Add DirectoryComponent and related utility functions

2024-03-04 18:12:45 -03:00 · 2024-03-04 18:12:45 -03:00 · 81f0bdd50b
commit 81f0bdd50b
parent cacd42b4b7
4 changed files with 165 additions and 161 deletions
--- a/src/backend/langflow/base/data/init.py
+++ b/src/backend/langflow/base/data/init.py
--- a/src/backend/langflow/base/data/utils.py
+++ b/src/backend/langflow/base/data/utils.py
@ -0,0 +1,89 @@
+from concurrent import futures
+from pathlib import Path
+from typing import List, Optional, Text
+
+from langflow.schema.schema import Record
+
+
+def is_hidden(path: Path) -> bool:
+    return path.name.startswith(".")
+
+
+def retrieve_file_paths(
+    path: str,
+    types: List[str],
+    load_hidden: bool,
+    recursive: bool,
+    depth: int,
+) -> List[str]:
+    path_obj = Path(path)
+    if not path_obj.exists() or not path_obj.is_dir():
+        raise ValueError(f"Path {path} must exist and be a directory.")
+
+    def match_types(p: Path) -> bool:
+        return any(p.suffix == f".{t}" for t in types) if types else True
+
+    def is_not_hidden(p: Path) -> bool:
+        return not is_hidden(p) or load_hidden
+
+    def walk_level(directory: Path, max_depth: int):
+        directory = directory.resolve()
+        prefix_length = len(directory.parts)

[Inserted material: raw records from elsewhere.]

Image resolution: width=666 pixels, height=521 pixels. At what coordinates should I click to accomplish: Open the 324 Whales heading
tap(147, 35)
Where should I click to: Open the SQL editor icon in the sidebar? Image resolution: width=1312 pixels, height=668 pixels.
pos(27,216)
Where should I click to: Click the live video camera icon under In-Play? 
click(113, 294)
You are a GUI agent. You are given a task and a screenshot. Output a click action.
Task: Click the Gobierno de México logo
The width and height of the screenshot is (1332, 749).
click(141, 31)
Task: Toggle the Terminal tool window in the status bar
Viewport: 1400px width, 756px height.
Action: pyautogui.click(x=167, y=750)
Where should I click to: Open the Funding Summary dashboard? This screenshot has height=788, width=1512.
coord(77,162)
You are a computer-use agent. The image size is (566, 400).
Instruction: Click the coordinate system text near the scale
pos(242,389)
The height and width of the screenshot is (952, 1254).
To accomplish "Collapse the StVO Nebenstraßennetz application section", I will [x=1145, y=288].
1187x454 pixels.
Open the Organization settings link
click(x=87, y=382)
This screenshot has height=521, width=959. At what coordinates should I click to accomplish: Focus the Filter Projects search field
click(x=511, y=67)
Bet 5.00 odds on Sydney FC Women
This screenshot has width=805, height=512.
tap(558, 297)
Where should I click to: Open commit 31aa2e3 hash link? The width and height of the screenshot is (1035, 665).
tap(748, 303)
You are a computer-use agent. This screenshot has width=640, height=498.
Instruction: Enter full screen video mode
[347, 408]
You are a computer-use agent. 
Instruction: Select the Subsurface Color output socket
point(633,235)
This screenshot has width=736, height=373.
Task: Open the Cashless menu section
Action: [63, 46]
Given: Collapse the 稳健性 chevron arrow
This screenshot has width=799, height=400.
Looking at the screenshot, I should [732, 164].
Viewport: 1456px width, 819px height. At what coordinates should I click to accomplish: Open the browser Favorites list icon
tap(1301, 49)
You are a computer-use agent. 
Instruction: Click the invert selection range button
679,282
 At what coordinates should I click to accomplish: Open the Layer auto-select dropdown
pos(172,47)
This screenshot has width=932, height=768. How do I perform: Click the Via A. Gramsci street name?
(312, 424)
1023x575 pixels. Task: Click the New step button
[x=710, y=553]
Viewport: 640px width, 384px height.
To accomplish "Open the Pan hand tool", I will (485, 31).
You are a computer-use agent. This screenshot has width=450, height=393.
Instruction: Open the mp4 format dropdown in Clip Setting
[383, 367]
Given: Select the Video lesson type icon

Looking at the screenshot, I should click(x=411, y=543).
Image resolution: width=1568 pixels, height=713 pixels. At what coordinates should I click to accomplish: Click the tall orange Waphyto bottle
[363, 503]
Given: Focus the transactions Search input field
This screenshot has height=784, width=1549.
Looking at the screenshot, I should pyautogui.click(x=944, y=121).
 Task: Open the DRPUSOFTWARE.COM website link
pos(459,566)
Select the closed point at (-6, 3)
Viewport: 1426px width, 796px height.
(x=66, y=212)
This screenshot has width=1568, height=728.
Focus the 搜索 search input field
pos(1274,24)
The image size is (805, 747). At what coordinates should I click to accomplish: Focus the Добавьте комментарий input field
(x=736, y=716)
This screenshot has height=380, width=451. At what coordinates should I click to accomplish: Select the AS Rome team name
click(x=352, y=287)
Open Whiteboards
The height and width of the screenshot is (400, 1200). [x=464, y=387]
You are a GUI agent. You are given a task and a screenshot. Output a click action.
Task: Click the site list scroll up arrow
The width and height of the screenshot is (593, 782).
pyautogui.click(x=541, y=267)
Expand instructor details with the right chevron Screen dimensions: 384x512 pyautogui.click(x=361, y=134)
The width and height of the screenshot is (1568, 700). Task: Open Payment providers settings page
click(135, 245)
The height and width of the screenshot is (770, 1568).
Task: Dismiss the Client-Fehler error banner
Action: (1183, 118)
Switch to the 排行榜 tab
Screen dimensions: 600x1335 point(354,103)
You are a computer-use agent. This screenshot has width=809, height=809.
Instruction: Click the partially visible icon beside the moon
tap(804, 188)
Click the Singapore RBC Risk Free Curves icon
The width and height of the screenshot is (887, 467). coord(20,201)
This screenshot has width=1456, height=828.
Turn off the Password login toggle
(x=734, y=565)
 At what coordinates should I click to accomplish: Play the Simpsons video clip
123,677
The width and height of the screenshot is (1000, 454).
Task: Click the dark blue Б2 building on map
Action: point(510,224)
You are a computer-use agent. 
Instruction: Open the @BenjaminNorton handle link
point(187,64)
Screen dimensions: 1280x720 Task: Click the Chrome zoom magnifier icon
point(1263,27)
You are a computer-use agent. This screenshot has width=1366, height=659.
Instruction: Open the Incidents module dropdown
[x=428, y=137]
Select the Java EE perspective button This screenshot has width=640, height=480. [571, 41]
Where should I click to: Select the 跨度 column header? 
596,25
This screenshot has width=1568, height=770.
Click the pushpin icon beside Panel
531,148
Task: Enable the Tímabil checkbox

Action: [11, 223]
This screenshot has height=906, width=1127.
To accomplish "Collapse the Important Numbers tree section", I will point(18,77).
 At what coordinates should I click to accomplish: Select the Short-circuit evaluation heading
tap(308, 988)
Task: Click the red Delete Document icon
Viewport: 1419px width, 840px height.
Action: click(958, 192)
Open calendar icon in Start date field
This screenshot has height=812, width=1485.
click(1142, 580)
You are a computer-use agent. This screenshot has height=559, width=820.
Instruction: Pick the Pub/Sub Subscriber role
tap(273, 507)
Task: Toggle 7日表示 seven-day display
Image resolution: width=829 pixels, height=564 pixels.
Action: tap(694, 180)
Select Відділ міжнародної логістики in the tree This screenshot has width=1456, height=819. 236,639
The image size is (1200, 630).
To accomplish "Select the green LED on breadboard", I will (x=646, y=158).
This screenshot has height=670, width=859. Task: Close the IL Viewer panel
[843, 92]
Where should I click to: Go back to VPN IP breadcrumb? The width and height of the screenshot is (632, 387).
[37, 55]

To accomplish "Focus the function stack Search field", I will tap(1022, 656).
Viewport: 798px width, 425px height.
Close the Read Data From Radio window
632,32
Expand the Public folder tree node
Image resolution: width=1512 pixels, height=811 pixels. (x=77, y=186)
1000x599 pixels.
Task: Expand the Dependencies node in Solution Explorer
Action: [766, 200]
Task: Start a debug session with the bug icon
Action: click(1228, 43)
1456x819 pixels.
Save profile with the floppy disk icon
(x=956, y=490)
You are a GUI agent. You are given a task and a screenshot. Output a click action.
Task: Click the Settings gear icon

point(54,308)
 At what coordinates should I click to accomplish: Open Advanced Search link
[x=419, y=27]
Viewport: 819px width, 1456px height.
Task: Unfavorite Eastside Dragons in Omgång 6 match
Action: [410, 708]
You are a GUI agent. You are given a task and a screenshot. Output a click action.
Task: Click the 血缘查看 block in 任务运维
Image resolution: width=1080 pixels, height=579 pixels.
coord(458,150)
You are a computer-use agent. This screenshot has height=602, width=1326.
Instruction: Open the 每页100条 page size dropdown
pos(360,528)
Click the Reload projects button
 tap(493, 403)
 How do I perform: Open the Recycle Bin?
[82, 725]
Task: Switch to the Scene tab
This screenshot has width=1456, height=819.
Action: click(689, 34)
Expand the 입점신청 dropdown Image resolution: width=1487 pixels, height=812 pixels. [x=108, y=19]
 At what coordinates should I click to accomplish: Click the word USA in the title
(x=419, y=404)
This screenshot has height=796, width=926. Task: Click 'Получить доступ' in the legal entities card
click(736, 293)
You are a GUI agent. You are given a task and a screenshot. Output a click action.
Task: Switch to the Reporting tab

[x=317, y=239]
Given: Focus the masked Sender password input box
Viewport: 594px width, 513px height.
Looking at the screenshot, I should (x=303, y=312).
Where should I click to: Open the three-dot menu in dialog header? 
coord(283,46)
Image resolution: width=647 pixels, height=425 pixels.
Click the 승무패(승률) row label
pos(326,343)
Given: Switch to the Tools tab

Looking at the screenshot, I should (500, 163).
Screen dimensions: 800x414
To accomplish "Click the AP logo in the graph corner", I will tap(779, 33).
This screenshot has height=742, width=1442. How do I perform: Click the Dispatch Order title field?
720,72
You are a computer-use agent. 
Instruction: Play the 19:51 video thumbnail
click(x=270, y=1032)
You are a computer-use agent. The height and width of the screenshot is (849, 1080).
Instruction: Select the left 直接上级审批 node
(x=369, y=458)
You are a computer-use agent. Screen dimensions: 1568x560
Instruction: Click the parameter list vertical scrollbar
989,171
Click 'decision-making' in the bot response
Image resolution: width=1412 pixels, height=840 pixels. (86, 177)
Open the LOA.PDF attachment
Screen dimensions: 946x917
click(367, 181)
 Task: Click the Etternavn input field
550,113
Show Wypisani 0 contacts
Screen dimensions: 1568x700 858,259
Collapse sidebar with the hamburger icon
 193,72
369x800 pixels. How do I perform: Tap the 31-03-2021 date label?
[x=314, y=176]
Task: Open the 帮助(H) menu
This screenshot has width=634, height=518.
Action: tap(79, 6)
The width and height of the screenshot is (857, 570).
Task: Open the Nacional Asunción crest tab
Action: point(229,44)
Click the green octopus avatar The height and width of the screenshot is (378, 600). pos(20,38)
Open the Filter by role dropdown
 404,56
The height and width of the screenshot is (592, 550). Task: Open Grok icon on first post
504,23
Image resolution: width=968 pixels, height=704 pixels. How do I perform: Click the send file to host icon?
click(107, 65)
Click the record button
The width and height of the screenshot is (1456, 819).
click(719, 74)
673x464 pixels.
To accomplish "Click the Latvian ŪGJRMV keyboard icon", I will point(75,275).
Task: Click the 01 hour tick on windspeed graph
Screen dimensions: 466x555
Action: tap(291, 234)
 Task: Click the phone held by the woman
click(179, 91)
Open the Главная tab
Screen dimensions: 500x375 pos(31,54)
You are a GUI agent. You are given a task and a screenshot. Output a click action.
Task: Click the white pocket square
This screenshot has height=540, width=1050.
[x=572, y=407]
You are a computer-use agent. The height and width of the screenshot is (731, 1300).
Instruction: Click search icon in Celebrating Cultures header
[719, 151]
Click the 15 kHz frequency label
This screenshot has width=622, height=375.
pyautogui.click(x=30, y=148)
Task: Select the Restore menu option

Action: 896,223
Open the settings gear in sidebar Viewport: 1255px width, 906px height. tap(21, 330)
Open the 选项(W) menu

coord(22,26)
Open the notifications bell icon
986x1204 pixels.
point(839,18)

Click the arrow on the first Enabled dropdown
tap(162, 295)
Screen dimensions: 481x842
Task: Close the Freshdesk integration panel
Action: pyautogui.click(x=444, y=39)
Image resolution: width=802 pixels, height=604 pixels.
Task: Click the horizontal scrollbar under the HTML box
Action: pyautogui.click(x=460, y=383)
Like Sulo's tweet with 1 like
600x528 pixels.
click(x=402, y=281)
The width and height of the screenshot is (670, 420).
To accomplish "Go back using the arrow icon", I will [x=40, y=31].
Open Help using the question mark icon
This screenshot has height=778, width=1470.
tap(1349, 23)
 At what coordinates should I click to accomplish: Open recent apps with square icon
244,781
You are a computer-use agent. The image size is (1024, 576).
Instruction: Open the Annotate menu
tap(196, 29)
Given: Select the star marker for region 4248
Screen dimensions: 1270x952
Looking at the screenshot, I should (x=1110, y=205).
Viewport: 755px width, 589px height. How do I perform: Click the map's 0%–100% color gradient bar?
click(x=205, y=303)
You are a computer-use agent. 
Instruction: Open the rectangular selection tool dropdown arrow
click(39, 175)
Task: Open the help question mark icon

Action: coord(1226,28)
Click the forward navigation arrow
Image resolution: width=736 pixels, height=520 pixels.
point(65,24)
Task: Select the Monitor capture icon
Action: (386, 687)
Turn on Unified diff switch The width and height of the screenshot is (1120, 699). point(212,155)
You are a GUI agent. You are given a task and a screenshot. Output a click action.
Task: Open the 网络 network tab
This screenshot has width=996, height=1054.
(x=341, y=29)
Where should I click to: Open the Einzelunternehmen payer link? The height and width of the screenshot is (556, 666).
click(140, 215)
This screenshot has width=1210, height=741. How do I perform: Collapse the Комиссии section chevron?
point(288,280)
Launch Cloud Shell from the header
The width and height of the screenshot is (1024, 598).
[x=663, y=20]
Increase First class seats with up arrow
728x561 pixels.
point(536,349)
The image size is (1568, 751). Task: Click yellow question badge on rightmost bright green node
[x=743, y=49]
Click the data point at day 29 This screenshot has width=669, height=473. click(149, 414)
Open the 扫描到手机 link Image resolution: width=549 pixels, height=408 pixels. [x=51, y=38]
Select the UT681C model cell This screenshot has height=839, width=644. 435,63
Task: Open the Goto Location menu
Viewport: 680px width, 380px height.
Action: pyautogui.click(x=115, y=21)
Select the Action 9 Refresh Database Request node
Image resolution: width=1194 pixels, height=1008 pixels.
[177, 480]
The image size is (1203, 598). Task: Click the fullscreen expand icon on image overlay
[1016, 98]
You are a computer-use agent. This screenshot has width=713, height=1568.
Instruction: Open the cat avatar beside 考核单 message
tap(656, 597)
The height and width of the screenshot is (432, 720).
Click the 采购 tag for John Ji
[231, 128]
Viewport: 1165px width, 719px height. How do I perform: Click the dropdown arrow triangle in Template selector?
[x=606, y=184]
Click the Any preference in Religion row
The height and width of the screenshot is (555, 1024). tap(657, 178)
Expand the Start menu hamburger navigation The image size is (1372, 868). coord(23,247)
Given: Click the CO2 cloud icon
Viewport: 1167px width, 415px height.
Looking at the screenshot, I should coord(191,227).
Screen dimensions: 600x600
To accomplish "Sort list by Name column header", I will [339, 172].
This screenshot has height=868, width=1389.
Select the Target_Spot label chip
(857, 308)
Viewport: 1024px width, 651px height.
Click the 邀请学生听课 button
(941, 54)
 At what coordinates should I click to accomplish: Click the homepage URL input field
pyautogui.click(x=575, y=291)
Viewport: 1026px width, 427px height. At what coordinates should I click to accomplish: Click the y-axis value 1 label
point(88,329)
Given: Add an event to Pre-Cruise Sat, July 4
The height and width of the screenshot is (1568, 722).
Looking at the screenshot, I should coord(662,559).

+        for p in directory.rglob("*" if recursive else "[!.]*"):
+            if len(p.parts) - prefix_length <= max_depth:
+                yield p
+
+    glob = "**/*" if recursive else "*"
+    paths = walk_level(path_obj, depth) if depth else path_obj.glob(glob)
+    file_paths = [
+        Text(p) for p in paths if p.is_file() and match_types(p) and is_not_hidden(p)
+    ]
+
+    return file_paths
+
+
+def parse_file_to_record(file_path: str, silent_errors: bool) -> Optional[Record]:
+    # Use the partition function to load the file
+    from unstructured.partition.auto import partition  # type: ignore
+
+    try:
+        elements = partition(file_path)
+    except Exception as e:
+        if not silent_errors:
+            raise ValueError(f"Error loading file {file_path}: {e}") from e
+        return None
+
+    # Create a Record
+    text = "\n\n".join([Text(el) for el in elements])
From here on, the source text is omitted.